The average number of authors per paper in scientific and medical publishing has increased significantly over the last 80 years, and it has become increasingly problematic to use author order as a proxy for someone’s contributions to a research project (Brand et al., Beyond authorship: attribution, contribution, collaboration, and credit, Learned Publishing, 28: 151–155 doi:10.1087/20150211).
Coordinated by the Consortia Advancing Standards in Research Administration Information (CASRAI), the CRediT taxonomy “aims to provide transparency to the contributions of researchers to scholarly published work, to enable discoverability and to improve attribution, credit, and accountability” (CRediT fact sheet).
eLife will continue to follow the guidelines of the International Committee of Medical Journal Editors (ICMJE) for authorship and contributorship and we will continue to contact co-authors as papers are sent for peer review to approve of the submission of the manuscript, its content, authorship, and the order of authorship.
Previously the corresponding author would indicate author contributions as free text or from five preset selections: conception and design; acquisition of data; analysis and interpretation of data; drafting or revising the article; and contributed unpublished, essential data or reagents (shown below).

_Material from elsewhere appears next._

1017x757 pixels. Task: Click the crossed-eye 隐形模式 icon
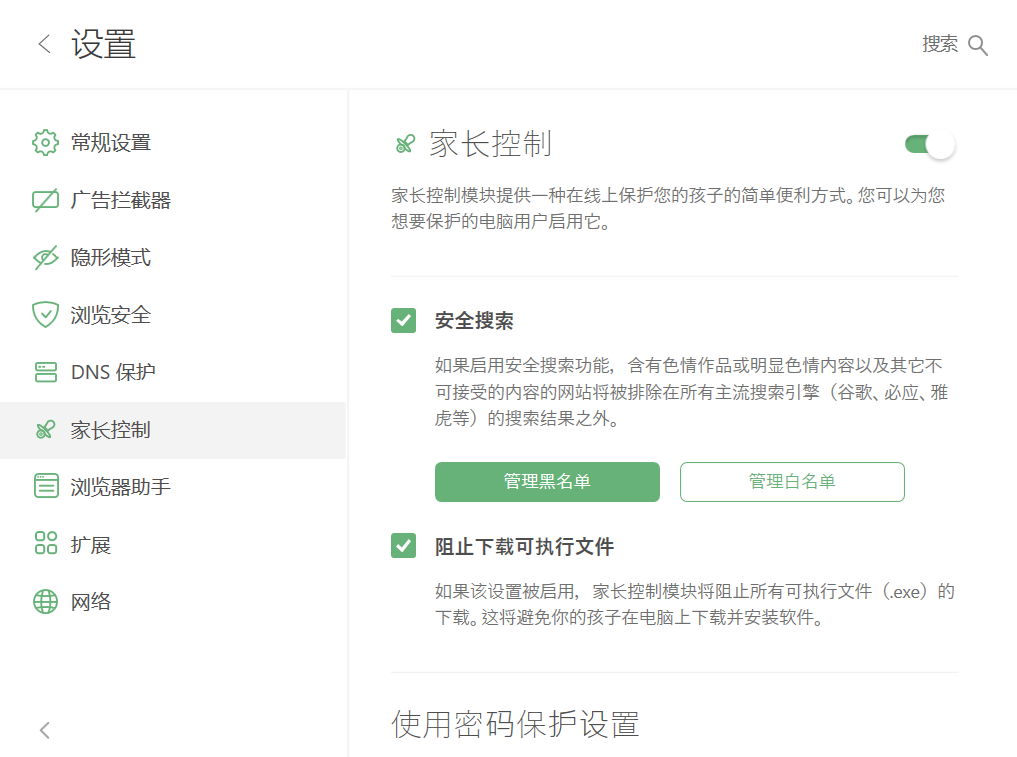(x=45, y=258)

In published papers, these statements are presented for each author as such:
Now the corresponding author will be able to select from a more comprehensive list of options (the descriptions are adapted from Brand et al., Beyond authorship: attribution, contribution, collaboration, and credit):
- Conceptualization: ideas; formulation of the overarching research goals and aims
- Methodology: development or design of methodology or creation of models
- Software: programming; software development; designing computer programs; implementation of computer code or algorithms; testing code components
- Validation: verification of the replication and reproducibility of results, experiments, or other research outputs
- Formal analysis: application of statistical, mathematical, computational, or other techniques to analyse or synthesise data
- Investigation: conducting the research and investigation process, specifically performing the experiments or data collection
- Resources: provision of study materials, reagents, materials, patients, laboratory samples, animals, instrumentation, computing resources, or analysis tools
- Data curation: annotation, scrubbing, or maintenance of research data (including software code, where it is necessary for interpreting the data itself)
- Writing—original draft: preparation, creation and/or presentation of the published work, specifically writing the initial draft
- Writing—review & editing: critical review, commentary, or revision
- Visualization: preparation, creation and/or presentation of the published work, specifically data presentation or visualisation
- Supervision: oversight and leadership responsibilities, including mentorship
- Project administration: coordination of the research activity planning and execution
- Funding acquisition: acquisition of financial support
Because we recognise the importance of more detailed statements in some cases, we will continue to provide a free-text box, so that authors can optionally choose to provide further information, or indicate contributions that aren’t accommodated by the taxonomy (see below).
We hope this new taxonomy will play a role in making author order less important over time. As more journals adopt it and the contributions are showcased by ORCID and others, we hope to see funding and promotion decisions explicitly reward the specific and varied contributions of researchers, rather than the number of first-author publications.